Look through the records below for the line with "Task: Click the share dashboard icon". Return that line and each one after it up to and including the line with "This screenshot has width=1521, height=784.", exactly.
========================================
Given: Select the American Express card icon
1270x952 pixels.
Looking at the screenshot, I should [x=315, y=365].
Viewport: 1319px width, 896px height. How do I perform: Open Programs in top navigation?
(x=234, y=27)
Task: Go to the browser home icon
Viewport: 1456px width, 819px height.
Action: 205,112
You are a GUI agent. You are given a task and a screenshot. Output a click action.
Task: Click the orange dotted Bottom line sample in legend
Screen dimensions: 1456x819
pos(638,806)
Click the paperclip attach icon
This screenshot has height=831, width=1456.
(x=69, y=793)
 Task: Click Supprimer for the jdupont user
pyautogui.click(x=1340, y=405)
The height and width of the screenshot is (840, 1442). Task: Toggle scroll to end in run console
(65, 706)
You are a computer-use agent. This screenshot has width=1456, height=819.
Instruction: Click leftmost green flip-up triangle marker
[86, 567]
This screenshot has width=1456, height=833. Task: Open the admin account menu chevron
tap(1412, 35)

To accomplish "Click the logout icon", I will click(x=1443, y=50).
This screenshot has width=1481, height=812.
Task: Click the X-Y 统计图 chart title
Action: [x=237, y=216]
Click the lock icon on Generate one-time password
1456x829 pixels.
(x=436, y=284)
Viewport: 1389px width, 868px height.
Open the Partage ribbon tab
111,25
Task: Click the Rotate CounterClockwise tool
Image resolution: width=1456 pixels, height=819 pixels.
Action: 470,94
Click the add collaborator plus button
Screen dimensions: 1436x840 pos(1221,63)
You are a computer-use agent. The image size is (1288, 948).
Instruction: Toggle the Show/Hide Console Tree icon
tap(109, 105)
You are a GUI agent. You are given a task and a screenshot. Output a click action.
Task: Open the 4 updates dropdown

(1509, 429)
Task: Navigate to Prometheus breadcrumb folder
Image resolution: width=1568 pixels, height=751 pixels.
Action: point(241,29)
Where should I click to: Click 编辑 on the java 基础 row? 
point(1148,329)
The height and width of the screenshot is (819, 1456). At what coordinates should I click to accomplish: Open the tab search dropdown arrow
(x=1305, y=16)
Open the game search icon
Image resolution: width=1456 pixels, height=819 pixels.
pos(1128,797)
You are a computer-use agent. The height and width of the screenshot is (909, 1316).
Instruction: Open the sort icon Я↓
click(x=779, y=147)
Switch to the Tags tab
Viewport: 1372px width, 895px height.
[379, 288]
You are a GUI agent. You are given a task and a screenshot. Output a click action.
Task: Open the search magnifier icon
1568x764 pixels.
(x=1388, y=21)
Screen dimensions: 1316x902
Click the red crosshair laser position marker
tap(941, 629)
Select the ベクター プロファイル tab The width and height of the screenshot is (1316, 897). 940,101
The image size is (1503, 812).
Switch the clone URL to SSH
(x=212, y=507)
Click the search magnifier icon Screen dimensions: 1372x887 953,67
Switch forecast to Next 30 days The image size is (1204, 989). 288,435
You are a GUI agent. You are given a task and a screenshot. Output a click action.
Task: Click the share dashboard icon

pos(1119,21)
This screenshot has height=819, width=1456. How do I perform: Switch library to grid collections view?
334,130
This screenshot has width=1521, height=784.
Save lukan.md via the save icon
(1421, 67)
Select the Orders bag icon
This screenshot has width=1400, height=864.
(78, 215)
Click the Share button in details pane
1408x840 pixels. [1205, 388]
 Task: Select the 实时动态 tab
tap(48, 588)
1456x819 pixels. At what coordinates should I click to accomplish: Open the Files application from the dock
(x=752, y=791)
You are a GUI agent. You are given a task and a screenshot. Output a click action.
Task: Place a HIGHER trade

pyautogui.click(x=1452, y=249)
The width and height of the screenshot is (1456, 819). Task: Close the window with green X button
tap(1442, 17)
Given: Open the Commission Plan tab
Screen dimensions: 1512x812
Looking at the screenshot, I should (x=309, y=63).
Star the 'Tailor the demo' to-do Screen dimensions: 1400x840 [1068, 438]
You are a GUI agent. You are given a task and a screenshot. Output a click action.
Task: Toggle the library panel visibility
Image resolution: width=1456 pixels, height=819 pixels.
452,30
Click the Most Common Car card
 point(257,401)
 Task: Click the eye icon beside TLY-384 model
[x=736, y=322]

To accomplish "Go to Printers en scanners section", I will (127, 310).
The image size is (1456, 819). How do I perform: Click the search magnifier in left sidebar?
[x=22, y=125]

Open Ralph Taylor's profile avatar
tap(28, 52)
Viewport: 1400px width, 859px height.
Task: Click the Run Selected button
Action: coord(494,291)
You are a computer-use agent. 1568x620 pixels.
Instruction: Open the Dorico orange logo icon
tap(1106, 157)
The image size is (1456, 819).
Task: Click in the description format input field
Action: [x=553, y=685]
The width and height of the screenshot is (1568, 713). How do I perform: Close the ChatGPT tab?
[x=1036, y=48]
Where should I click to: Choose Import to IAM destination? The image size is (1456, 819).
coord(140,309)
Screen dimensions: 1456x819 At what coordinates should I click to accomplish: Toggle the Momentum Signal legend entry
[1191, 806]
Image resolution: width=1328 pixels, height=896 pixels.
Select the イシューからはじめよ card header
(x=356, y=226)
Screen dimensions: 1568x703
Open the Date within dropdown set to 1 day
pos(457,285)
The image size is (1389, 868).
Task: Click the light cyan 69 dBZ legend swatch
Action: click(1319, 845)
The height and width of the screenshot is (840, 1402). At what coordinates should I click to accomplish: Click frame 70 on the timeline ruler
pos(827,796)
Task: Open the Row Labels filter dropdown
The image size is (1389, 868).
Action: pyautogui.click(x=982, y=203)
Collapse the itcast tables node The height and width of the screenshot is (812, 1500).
========================================
> [Problem solution]:
Task: Click the share dashboard icon

pos(1119,21)
This screenshot has height=819, width=1456. How do I perform: Switch library to grid collections view?
334,130
This screenshot has width=1521, height=784.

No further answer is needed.